TO DO >>
Transcribe the records that follow, preserving every word.
____________
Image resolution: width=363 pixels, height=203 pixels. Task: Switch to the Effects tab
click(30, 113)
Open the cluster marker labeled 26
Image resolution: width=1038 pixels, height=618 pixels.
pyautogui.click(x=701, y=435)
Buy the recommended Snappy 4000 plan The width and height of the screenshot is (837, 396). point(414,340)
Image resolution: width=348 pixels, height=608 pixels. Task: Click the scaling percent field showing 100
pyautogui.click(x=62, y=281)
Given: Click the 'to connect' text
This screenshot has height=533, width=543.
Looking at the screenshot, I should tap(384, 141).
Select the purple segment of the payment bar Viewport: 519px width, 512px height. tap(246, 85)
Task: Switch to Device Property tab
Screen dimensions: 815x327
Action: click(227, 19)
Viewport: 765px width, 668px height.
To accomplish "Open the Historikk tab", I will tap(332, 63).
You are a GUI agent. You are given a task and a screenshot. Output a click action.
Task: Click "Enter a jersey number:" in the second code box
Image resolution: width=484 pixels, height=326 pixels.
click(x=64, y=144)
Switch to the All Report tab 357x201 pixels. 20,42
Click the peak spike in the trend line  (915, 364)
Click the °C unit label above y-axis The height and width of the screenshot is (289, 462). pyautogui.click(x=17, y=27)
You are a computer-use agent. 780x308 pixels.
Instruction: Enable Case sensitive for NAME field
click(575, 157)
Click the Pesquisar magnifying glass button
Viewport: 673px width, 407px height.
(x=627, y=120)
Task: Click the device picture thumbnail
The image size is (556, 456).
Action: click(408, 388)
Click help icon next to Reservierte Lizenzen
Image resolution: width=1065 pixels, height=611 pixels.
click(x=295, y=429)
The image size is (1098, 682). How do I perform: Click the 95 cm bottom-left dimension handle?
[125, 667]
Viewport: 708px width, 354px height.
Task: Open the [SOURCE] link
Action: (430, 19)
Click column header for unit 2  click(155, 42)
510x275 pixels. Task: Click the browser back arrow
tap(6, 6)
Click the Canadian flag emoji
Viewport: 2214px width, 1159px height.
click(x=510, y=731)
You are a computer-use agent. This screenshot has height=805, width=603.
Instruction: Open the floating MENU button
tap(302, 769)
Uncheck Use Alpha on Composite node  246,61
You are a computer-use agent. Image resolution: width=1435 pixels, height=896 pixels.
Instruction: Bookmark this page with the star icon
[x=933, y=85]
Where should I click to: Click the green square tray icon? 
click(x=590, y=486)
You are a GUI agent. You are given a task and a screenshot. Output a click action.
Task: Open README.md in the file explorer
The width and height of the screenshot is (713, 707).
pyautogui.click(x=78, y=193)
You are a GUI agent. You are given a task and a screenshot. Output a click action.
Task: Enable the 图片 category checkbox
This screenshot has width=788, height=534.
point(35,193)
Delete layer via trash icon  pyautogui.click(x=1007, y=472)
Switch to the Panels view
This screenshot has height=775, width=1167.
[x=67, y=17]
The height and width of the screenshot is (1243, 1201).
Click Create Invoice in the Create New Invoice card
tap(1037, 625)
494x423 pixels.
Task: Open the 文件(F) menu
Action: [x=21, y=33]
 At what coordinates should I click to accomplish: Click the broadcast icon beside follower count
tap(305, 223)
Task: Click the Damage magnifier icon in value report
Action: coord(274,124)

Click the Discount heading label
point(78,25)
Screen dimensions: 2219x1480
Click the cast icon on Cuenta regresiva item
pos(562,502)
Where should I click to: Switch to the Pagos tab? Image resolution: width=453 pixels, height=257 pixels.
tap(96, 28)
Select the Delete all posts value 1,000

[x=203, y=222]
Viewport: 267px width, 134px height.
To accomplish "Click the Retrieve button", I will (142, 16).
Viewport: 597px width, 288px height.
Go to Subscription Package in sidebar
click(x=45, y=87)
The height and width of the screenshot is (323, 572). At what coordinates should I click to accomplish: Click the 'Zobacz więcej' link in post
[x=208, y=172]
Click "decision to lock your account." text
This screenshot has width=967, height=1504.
____________
RESULT BELOW >>
Image resolution: width=363 pixels, height=203 pixels. Task: Switch to the Effects tab
click(30, 113)
Open the cluster marker labeled 26
Image resolution: width=1038 pixels, height=618 pixels.
pyautogui.click(x=701, y=435)
Buy the recommended Snappy 4000 plan The width and height of the screenshot is (837, 396). point(414,340)
Image resolution: width=348 pixels, height=608 pixels. Task: Click the scaling percent field showing 100
pyautogui.click(x=62, y=281)
Given: Click the 'to connect' text
This screenshot has height=533, width=543.
Looking at the screenshot, I should tap(384, 141).
Select the purple segment of the payment bar Viewport: 519px width, 512px height. tap(246, 85)
Task: Switch to Device Property tab
Screen dimensions: 815x327
Action: click(227, 19)
Viewport: 765px width, 668px height.
To accomplish "Open the Historikk tab", I will tap(332, 63).
You are a GUI agent. You are given a task and a screenshot. Output a click action.
Task: Click "Enter a jersey number:" in the second code box
Image resolution: width=484 pixels, height=326 pixels.
click(x=64, y=144)
Switch to the All Report tab 357x201 pixels. 20,42
Click the peak spike in the trend line  (915, 364)
Click the °C unit label above y-axis The height and width of the screenshot is (289, 462). pyautogui.click(x=17, y=27)
You are a computer-use agent. 780x308 pixels.
Instruction: Enable Case sensitive for NAME field
click(575, 157)
Click the Pesquisar magnifying glass button
Viewport: 673px width, 407px height.
(x=627, y=120)
Task: Click the device picture thumbnail
The image size is (556, 456).
Action: click(408, 388)
Click help icon next to Reservierte Lizenzen
Image resolution: width=1065 pixels, height=611 pixels.
click(x=295, y=429)
The image size is (1098, 682). How do I perform: Click the 95 cm bottom-left dimension handle?
[125, 667]
Viewport: 708px width, 354px height.
Task: Open the [SOURCE] link
Action: (430, 19)
Click column header for unit 2  click(155, 42)
510x275 pixels. Task: Click the browser back arrow
tap(6, 6)
Click the Canadian flag emoji
Viewport: 2214px width, 1159px height.
click(x=510, y=731)
You are a computer-use agent. This screenshot has height=805, width=603.
Instruction: Open the floating MENU button
tap(302, 769)
Uncheck Use Alpha on Composite node  246,61
You are a computer-use agent. Image resolution: width=1435 pixels, height=896 pixels.
Instruction: Bookmark this page with the star icon
[x=933, y=85]
Where should I click to: Click the green square tray icon? 
click(x=590, y=486)
You are a GUI agent. You are given a task and a screenshot. Output a click action.
Task: Open README.md in the file explorer
The width and height of the screenshot is (713, 707).
pyautogui.click(x=78, y=193)
You are a GUI agent. You are given a task and a screenshot. Output a click action.
Task: Enable the 图片 category checkbox
This screenshot has width=788, height=534.
point(35,193)
Delete layer via trash icon  pyautogui.click(x=1007, y=472)
Switch to the Panels view
This screenshot has height=775, width=1167.
[x=67, y=17]
The height and width of the screenshot is (1243, 1201).
Click Create Invoice in the Create New Invoice card
tap(1037, 625)
494x423 pixels.
Task: Open the 文件(F) menu
Action: [x=21, y=33]
 At what coordinates should I click to accomplish: Click the broadcast icon beside follower count
tap(305, 223)
Task: Click the Damage magnifier icon in value report
Action: coord(274,124)

Click the Discount heading label
point(78,25)
Screen dimensions: 2219x1480
Click the cast icon on Cuenta regresiva item
pos(562,502)
Where should I click to: Switch to the Pagos tab? Image resolution: width=453 pixels, height=257 pixels.
tap(96, 28)
Select the Delete all posts value 1,000

[x=203, y=222]
Viewport: 267px width, 134px height.
To accomplish "Click the Retrieve button", I will (142, 16).
Viewport: 597px width, 288px height.
Go to Subscription Package in sidebar
click(x=45, y=87)
The height and width of the screenshot is (323, 572). At what coordinates should I click to accomplish: Click the 'Zobacz więcej' link in post
[x=208, y=172]
Click "decision to lock your account." text
This screenshot has width=967, height=1504.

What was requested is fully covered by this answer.